Sayfa:
┌──

Denizli ve Afyonkarahisar sınırları arasında yer alan Acıgöl, adını sularının acı olmasından alıyor. Gölün en dikkat çeken özelliği, sodyum sülfat bakımından zengin olması. Hatta bu özelliği nedeniyle çevredeki sanayide değerlendiriliyor. Çevresi fazla turistik olmasa da doğa fotoğrafçıları ve kuş gözlemcileri için uğrak noktası. Özellikle gölün üzerinde oluşan beyaz kristal tabakalar oldukça ilgi çekici.

Akgöl

Konya’nın Ereğli ilçesinde yer alan Akgöl,yöredeki sulak alan ekosisteminin önemli parçalarından biri. Çevresi sazlıklarla kaplı olan göl, çok sayıda göçmen kuşu ağırlıyor. Özellikle flamingolar, gölü ziyaret edenlerin görmekten en çok hoşlandığı türlerden. Bölge koruma altında olsa da su kaynaklarının azalmasıyla zaman zaman küçülüyor.

Akşehir Gölü

Türk kültürünün önemli parçalarından biri olan Nasrettin Hoca’nın “Yoğurt mayası” fıkrasıyla akıllarda kalan Akşehir Gölü, Konya ve Afyonkarahisar arasında konumlanıyor. Ne yazık ki son yıllarda göl hızla küçülüyor ve kuruma tehlikesiyle karşı karşıya. Yine de gölün çevresinde yürüyüş yapmak ve gün batımını izlemek oldukça keyifli.

Beyşehir Gölü

Türkiye’nin en büyük tatlı su gölü olan Beyşehir, Konya’nın en önemli doğal hazinelerinden. İçinde 30’dan fazla ada bulunuyor ve kıyılarında küçük balıkçı kasabaları yer alıyor. Beyşehir Gölü, Milli park sınırları içinde bulunduğu için koruma altında. Beyşehir Gölü, diğer göllerden daha farklı özelliklere de sahip. Bu noktada hem tekne turları yapılabiliyor hem de çevredeki yürüyüş rotaları tercih edilebiliyor. Gölde turna ve sazan balığı avcılığı da yaygın.

└──

Verilen görev 1:
Göller hakkındaki metnin "Konya’nın Ereğli ilçesinde" sözcüklerini içeren yerden başlayıp "izlemek oldukça keyifli." sözcüklerinden sonra biten kısmını, "flamingolar" ifadesini "pelikanlar" ile değiştirerek yeniden yazın.
Metin ile kayıtlar birbirinden bağımsız malzemelerdir.

Kayıt kümesi:
┌──

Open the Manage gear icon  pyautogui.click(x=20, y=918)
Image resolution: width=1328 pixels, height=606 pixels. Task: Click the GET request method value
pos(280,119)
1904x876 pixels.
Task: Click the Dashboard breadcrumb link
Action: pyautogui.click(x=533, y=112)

└──

Verilen görev 2:
Kayıtların bütün satırlarını hiçbir değişiklik yapmadan yeniden yazın.

Görevin yanıtı 1:
Konya’nın Ereğli ilçesinde yer alan Akgöl,yöredeki sulak alan ekosisteminin önemli parçalarından biri. Çevresi sazlıklarla kaplı olan göl, çok sayıda göçmen kuşu ağırlıyor. Özellikle pelikanlar, gölü ziyaret edenlerin görmekten en çok hoşlandığı türlerden. Bölge koruma altında olsa da su kaynaklarının azalmasıyla zaman zaman küçülüyor.

Akşehir Gölü

Türk kültürünün önemli parçalarından biri olan Nasrettin Hoca’nın “Yoğurt mayası” fıkrasıyla akıllarda kalan Akşehir Gölü, Konya ve Afyonkarahisar arasında konumlanıyor. Ne yazık ki son yıllarda göl hızla küçülüyor ve kuruma tehlikesiyle karşı karşıya. Yine de gölün çevresinde yürüyüş yapmak ve gün batımını izlemek oldukça keyifli.

Görevin yanıtı 2:
Open the Manage gear icon  pyautogui.click(x=20, y=918)
Image resolution: width=1328 pixels, height=606 pixels. Task: Click the GET request method value
pos(280,119)
1904x876 pixels.
Task: Click the Dashboard breadcrumb link
Action: pyautogui.click(x=533, y=112)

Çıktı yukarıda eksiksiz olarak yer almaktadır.